You might need an esophageal stent for a number of health problems. Traditionally, healthcare providers have most often used esophageal stents to treat esophageal cancer. That is still the most common reason. But these stents are also used to treat:
- Cancer of the top part of the stomach
- Narrowing of the esophagus from an ulcer
- Narrowing of the esophagus from radiation treatment
- Abnormal opening between the trachea and esophagus
- Hole in the esophagus
Any of these health problems can cause dysphagia. Dysphagia is serious because it can lead to aspiration. During aspiration, you inhale food and stomach contents into your lungs. That can lead to complications like pneumonia. Dysphagia also lowers your quality of life. An esophageal stent can help ease these problems.
Even if you have esophageal cancer, you may not need an esophageal stent. In some cases, your healthcare provider may be able to treat your cancer with surgery or chemotherapy instead. If these therapies won’t work for you, an esophageal stent may be another option. In other cases, a gastrostomy tube or jejunostomy tube might make more sense for you. These tubes go straight from your outer abdomen to your stomach or small intestine. Talk with your healthcare provider about all your treatment choices.

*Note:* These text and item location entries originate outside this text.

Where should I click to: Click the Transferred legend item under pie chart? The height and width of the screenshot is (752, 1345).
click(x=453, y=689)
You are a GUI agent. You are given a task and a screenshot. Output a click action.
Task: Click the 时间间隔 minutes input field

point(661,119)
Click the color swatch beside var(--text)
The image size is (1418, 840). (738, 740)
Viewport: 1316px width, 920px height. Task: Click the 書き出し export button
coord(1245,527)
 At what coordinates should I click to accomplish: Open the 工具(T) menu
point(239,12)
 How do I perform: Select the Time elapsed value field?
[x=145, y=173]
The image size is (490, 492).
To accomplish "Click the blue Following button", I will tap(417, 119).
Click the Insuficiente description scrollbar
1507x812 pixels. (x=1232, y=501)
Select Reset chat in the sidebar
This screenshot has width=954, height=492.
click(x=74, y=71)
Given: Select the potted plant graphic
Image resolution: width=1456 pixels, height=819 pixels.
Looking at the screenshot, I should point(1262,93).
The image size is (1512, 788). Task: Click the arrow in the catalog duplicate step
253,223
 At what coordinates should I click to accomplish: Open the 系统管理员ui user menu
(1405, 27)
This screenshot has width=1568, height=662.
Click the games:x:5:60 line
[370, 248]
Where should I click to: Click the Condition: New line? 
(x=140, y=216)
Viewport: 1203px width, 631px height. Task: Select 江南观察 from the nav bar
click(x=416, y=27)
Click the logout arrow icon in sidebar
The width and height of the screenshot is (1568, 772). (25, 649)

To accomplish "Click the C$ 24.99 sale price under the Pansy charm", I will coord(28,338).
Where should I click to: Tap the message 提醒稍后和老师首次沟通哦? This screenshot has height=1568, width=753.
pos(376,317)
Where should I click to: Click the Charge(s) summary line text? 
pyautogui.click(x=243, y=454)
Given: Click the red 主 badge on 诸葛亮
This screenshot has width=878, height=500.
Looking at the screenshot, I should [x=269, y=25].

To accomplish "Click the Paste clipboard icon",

Esophageal stent procedures are relatively safe. But they do sometimes cause problems later. These might include:
- Pain in the esophagus
- Bleeding (usually mild)
- New hole in the esophagus (rare)
- Movement of the stent
- Tumor growth into the stent
- Gastroesophageal reflux
There is also a risk that you will need a repeat procedure because of one of these complications. Your own risks may vary based on the nature of your esophageal problem, your other health problems, and the type of stent used. Talk with your healthcare provider about all your concerns.
Talk with your healthcare provider about what you should do to get ready. You may have to stop eating and drinking the night before your procedure. Follow your healthcare provider’s instructions about what medicines to take or not take beforehand. Don’t stop taking any medicine unless he or she tells you to do so. Plan to have someone available to drive you home afterward.
Tell your healthcare provider about the following:
- Any allergies or past problems with anesthesia
- Any new health problems, like a recent fever
- If you are pregnant or might be pregnant
Your healthcare provider might order some tests before your procedure. These might include a barium swallow test. It can give more information about the anatomy of your esophagus. Just before the procedure, you may receive an IV. It can deliver medicine to you during the procedure.
Your healthcare provider can let you know what to expect. The details of your procedure may differ somewhat. It will usually take around an hour. In general, you can expect the following:
- If you are having conscious sedation, medicine will be given through an IV to make you feel sleepy and relaxed during the procedure. You may also have a numbing medicine put on the back of your throat. You may not remember the procedure afterward.
- If you are having general anesthesia, medicine will be given through an IV to make you sleep deeply and painlessly.
- During the procedure, your heart rate, blood pressure, and other vital signs will be carefully watched. If needed, you might get extra oxygen. Your healthcare provider may use continuous X-ray images to view the procedure. In other cases, he or she might use a long, thin device with a small camera (endoscope).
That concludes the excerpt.